Page ->
--- Start ---

She is gathered to the land of rest; where, as she would often say, when
sufferings weighed heavily on her soul, the wicked shall cease from troubling
and the weary be at rest. In her last moments, when the curtain of death was
closing upon the scenes of mortality and brighter words unfolding to her view,
the retrospect of her pure and spotless life, afforded the sweetest consolation
that earth could give. The grim monster's approach caused her gentle bosom not a
pang, save that of parting with her affectionate and devoted family to whom she
was most fondly and tenderly endeared. She welcomed the friendly messenger that
summoned her away and willingly yielded her feeble form into the arms of Death.
Happy that her longing spirit, freed from its wretched habitation of suffering,
soon would reach its destined home in fairer, brighter, happier worlds.
September 15, 1827
Died in this town, Mr. William Snead, Jun. aged 22. The death of this excellent
& promising young man is a severe blow to those with whom he was connected. He
removed to this place from Lynchburgh, Va. about two years since and has been
engaged in business for an extensive mercantile house since that time. His
morals were irreproachable, his habits industrious, his talents for business
uncommonly good, his disposition amiable, and his character altogether such as
to endear him to his friends and to afford a prospect of eminent usefulness and
distinction in future life.
October 20, 1827
Died in this town, this morning, Mr. Benjamin R. Howland, late of Providence, R.
I.. Funeral this afternoon at 3 o'clock. Members of Cumberland and Nashville
Lodges are summoned to attend and transient Masonic brethren are invited to pay
the last tribute of respect to his memory.
December 29, 1827
Died in this county on the morning of the 25th inst, Thomas K., aged seven
years, oldest son of Sarah E. and Benjamin S. Williamson.

--- End ---

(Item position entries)
--- Start ---

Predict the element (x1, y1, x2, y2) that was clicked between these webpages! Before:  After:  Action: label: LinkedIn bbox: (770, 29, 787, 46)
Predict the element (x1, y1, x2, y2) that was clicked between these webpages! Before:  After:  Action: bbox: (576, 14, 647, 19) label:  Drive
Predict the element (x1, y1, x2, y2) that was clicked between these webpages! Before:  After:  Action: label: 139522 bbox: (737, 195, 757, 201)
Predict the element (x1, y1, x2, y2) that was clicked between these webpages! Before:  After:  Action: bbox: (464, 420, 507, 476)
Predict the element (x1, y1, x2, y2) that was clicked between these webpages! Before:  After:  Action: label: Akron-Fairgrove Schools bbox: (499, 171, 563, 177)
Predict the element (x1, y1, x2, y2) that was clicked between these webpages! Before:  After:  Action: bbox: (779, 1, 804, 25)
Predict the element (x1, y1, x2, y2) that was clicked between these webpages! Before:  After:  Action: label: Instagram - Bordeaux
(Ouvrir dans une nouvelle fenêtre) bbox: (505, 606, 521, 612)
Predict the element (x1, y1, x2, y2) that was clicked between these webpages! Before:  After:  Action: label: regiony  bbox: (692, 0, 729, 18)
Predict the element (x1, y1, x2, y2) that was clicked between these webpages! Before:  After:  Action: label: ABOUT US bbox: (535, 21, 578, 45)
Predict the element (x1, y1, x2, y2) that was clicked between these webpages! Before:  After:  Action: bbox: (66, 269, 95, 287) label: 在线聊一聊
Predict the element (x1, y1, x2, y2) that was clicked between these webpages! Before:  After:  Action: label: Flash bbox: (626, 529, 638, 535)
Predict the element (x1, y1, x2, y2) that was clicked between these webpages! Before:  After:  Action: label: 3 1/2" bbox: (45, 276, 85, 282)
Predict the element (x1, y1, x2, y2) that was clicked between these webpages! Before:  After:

--- End ---

Required tasks ->
1: List every date that heads a notice in the 1827 death notices.
2: Answer from the 1827 death notices:
(a) How old was William Snead, Jun.?
(b) At what time was the funeral of Benjamin R. Howland?
(c) Who were the parents of Thomas K.?
Rely only on the 1827 death notices.

Exercise solutions ->
1:
September 15, 1827
October 20, 1827
December 29, 1827

2:
(a) 22
(b) 3 o'clock in the afternoon
(c) Sarah E. and Benjamin S. Williamson